#### Text excerpt

Anger outside Mississippi's last abortion clinic
- Published
"That was the murderer, that was the abortionist." That's how a doctor arriving at the last abortion clinic in Mississippi was greeted when he arrived for work on Wednesday.
Angry protests are nothing new outside the Jackson Women's Health Organization, a clinic in a bright pink building that's on the front line of America's battle over abortion.
Some demonstrators follow patients, chant Christian prayers, and call for doctors and volunteers to repent. "Turn to Christ!" and "repent for your sins" shout others.
But events beyond Mississippi this week have transformed the national abortion debate.
The clinic is a defendant in the US Supreme Court case which may overturn the constitutional right to an abortion in the US. A final ruling is not expected until late June or July, but in a draft opinion sensationally leaked on Monday, a majority of the court supported such a move.
That would leave the so-called Pink House with a tough decision to make. Its director Shannon Brewer has said the clinic would probably be forced to close or move.
She told reporters that plans are being made to relocate to New Mexico, where abortion is expected to remain legal even if Roe v Wade - the landmark 1973 ruling that effectively legalised abortion - is struck down.

########

_Exercise instructions_
A) List every phrase that the article about Mississippi's last abortion clinic puts inside double quotation marks.
B) Copy the article about Mississippi's last abortion clinic word for word, from "Angry protests are" up to and including "such a move.".
Use only the article about Mississippi's last abortion clinic, not any outside source.

#### Exercise data

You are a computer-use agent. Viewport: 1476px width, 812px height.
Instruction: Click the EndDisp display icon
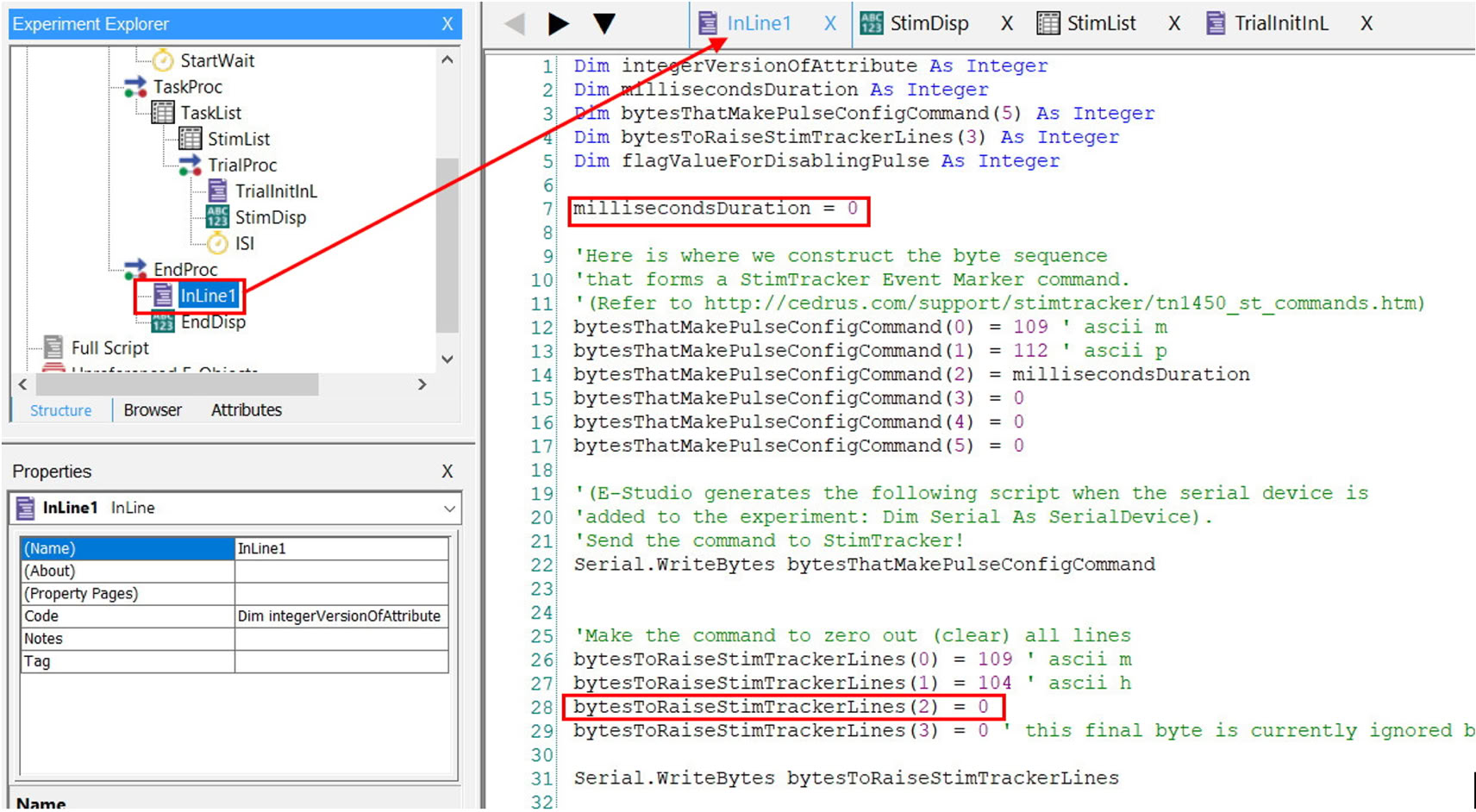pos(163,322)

########
#### Exercise data

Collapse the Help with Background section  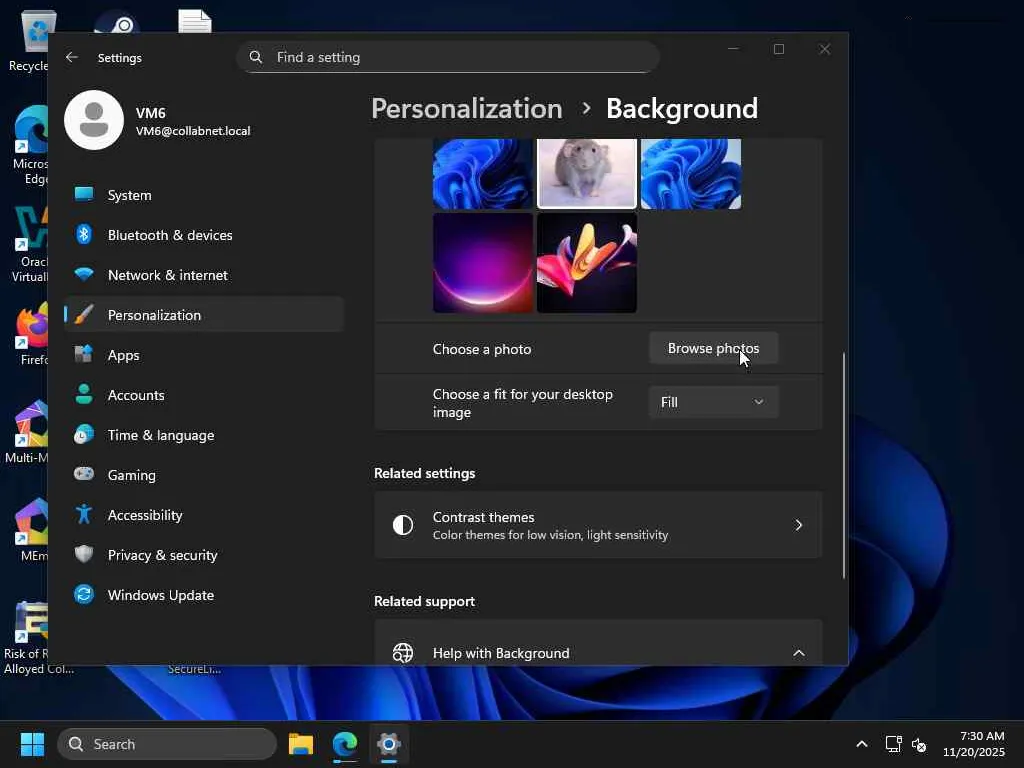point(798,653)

########

_Answers by item_
A)
- "That was the murderer, that was the abortionist."
- "Turn to Christ!"
- "repent for your sins"

B)
Angry protests are nothing new outside the Jackson Women's Health Organization, a clinic in a bright pink building that's on the front line of America's battle over abortion.
Some demonstrators follow patients, chant Christian prayers, and call for doctors and volunteers to repent. "Turn to Christ!" and "repent for your sins" shout others.
But events beyond Mississippi this week have transformed the national abortion debate.
The clinic is a defendant in the US Supreme Court case which may overturn the constitutional right to an abortion in the US. A final ruling is not expected until late June or July, but in a draft opinion sensationally leaked on Monday, a majority of the court supported such a move.